The following function: $$\iiint_{\mathrm{E}}(x^2+xy+y^2)\, dx\,dy\,dz, $$ where $E$ is a globe with radius 2 and center in origin.
I have got the following limits using spherical coordinates $0 \le r \le 2$, $0 \le \theta \le \pi$ and $0 \le \phi \le 2\pi$. I'm unsure if I've calculated correctly.

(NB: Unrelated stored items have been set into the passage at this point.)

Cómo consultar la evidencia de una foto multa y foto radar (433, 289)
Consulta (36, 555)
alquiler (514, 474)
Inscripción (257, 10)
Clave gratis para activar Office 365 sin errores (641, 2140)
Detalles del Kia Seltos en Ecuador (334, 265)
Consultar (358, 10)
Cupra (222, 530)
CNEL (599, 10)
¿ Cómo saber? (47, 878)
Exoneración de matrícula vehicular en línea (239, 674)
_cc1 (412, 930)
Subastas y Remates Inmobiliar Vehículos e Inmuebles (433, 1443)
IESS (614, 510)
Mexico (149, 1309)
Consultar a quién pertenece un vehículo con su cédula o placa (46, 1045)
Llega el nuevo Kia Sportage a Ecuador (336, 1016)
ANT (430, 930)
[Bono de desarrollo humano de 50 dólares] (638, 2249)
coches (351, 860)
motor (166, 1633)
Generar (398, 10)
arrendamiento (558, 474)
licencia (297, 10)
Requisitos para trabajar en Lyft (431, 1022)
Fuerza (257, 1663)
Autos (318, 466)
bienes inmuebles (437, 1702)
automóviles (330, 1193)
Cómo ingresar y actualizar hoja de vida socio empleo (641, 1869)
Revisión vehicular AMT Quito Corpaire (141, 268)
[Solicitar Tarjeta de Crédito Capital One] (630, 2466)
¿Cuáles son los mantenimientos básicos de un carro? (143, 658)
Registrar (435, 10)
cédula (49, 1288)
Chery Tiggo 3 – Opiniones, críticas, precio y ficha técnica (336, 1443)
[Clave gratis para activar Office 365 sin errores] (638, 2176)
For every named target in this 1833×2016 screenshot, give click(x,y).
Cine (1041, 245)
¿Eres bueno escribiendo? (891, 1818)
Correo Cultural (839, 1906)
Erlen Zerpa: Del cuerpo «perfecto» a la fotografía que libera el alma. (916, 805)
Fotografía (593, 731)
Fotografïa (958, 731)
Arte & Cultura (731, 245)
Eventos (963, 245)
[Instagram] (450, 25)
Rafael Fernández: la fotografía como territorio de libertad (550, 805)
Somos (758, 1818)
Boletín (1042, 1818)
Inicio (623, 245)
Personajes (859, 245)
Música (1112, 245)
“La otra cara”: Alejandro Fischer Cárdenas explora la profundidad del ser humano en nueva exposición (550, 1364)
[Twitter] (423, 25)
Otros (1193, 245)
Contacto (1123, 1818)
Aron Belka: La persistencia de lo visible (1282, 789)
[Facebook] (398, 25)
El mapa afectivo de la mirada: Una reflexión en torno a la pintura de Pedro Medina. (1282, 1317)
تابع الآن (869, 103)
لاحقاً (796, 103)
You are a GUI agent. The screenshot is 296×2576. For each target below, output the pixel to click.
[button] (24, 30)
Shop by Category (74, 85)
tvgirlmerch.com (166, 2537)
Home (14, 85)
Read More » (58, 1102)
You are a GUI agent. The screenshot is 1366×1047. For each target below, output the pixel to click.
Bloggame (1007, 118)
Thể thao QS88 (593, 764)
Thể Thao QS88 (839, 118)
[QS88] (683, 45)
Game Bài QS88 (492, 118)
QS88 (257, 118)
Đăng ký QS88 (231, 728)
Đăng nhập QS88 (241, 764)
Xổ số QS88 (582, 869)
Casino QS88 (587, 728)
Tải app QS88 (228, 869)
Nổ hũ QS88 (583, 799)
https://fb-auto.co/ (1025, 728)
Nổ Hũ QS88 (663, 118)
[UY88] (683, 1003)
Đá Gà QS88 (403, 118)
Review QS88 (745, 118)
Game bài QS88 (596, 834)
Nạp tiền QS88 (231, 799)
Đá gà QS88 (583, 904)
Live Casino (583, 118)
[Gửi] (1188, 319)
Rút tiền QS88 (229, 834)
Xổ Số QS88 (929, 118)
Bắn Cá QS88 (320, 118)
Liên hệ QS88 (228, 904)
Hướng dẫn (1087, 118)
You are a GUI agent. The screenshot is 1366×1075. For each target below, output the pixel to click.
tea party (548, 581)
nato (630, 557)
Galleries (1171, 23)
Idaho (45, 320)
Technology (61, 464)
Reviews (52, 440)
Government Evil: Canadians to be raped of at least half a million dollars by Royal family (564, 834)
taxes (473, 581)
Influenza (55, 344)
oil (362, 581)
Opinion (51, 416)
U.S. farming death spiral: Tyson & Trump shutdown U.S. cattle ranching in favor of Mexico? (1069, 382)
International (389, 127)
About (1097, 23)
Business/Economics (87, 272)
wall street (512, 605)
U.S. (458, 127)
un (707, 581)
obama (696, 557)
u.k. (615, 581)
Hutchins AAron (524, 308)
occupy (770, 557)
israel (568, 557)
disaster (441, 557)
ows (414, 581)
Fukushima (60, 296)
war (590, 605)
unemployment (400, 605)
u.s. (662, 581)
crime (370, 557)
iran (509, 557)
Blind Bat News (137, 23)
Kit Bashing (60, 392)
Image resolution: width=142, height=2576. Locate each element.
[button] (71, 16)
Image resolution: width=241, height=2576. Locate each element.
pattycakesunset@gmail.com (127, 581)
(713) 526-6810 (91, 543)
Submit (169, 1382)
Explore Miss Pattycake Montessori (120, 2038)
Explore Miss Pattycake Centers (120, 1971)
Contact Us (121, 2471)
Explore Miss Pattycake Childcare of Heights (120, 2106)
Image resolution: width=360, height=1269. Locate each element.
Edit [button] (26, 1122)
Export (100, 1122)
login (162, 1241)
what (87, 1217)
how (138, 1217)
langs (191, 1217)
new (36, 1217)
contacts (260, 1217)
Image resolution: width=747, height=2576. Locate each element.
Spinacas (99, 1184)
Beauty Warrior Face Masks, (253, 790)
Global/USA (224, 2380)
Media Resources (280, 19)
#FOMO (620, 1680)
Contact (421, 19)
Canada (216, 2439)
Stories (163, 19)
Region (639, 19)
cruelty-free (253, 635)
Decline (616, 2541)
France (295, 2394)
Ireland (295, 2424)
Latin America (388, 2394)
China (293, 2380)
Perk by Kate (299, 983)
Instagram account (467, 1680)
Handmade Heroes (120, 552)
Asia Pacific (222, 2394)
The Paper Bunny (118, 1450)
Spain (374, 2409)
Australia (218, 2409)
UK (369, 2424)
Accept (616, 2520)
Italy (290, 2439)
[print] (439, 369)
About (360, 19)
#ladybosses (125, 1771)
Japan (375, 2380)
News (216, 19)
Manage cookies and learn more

Due to symmetry $$\iiint_{\mathrm{E}}xy\, dx\,dy\,dz=0;\>\>\> \iiint_{\mathrm{E}}x^2\, dx\,dy\,dz =\iiint_{\mathrm{E}}y^2\, dx\,dy\,dz =\iiint_{\mathrm{E}}z^2\, dx\,dy\,dz =I$$ Thus $$\iiint_{\mathrm{E}}(x^2+xy+y^2)\, dx\,dy\,dz =\frac23(3I)=\frac23\iiint_{\mathrm{E}}(x^2+y^2+z^2)\, dx\,dy\,dz\\ = \frac23 \int_0^{2\pi}\int_0^{\pi}\int_0^2r^2\>r^2\sin\theta drd\theta d\phi=\frac23\cdot2\pi\cdot2\cdot\frac{32}5=\frac{256}{15}\pi $$